__EXTRACTED TEXT__:
▼

To test if Tal6 could be sequestering GlcNAc oligomers and so avoiding plant recognition of chitin derived MAMPs, we determined by semiquantitative RT-PCR the expression level of several genes related to the production of plant chitinases: two MAP-kinases involved in defense gene activation: mpk3 and mpk6 (Zhang and Klessig, 2001; Meng and Zhang, 2013); five WRKY transcription factors that regulate the expression of defense-related genes: wrky22, wrky25, wrky33, wrky53, and wrky70 (Zheng et al., 2006; Pandey and Somssich, 2009); and five class IV chitinases, which are involved in defense upon fungal infection: chitIV-1, chitIV-2, chitIV-3, chitIV-4, and chitIV-5 (Naumann and Price, 2012), using actin2 as endogenous control.

To analyze the expression of the genes mentioned above, interaction assays were carried on between A. thaliana plants and the T. atroviride wild type, Tal6-Δ4.2 and Tal6-OE1.1 strains during 2, 3, and 5 days (Figure 1A), including Arabidopsis plants growing alone as a control. We observed no expression whatsoever for the genes wrky25, wrky53, and chitIV-2 in any condition tested. Also, we did not observe significant differences in the expression level of the genes mpk3, mpk6, wrky22, wrky70, chitIV-3, chitIV-4, and chitIV-5, when compared to the control. But we detected a significant difference for the genes wrky33 and chitIV-1 (data not shown).

▲

__RECORDS SHOWN__:
▼

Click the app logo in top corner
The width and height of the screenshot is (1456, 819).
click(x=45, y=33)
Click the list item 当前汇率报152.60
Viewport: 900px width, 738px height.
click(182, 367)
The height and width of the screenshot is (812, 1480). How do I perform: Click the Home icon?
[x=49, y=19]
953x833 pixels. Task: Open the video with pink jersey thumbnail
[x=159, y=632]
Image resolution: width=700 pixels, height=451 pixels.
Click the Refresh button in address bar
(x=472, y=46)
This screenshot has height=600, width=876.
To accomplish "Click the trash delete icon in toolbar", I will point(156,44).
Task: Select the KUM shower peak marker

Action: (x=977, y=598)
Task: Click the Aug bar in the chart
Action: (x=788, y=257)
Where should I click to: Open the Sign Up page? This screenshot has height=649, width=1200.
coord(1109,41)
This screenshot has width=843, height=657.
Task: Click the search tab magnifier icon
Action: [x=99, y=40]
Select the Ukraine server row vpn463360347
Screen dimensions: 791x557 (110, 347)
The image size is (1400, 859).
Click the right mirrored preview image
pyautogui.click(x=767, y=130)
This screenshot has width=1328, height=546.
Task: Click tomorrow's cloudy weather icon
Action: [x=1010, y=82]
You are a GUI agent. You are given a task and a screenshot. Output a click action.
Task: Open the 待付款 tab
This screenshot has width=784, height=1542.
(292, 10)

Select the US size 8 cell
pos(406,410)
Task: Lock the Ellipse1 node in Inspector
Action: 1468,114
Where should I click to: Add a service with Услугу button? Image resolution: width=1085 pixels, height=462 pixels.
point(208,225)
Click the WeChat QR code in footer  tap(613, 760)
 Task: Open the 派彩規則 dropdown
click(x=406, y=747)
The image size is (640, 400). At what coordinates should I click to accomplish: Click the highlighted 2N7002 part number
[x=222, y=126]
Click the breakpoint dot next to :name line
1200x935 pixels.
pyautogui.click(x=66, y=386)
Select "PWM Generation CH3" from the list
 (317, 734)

▲

__WHAT YOU ARE ASKED TO DO__: Please rewrite the paragraph of the Tal6 gene-expression text that begins "To analyze the expression" as a short list, keeping its main facts.

__REPLY TO THE EXERCISE__:
- Interaction assays paired A. thaliana plants with T. atroviride wild type, Tal6-Δ4.2 and Tal6-OE1.1 strains for 2, 3 and 5 days (Figure 1A). Arabidopsis plants growing alone served as the control.
- wrky25, wrky53 and chitIV-2 showed no expression in any condition tested.
- mpk3, mpk6, wrky22, wrky70, chitIV-3, chitIV-4 and chitIV-5 showed no significant difference in expression compared to the control.
- wrky33 and chitIV-1 showed a significant difference (data not shown).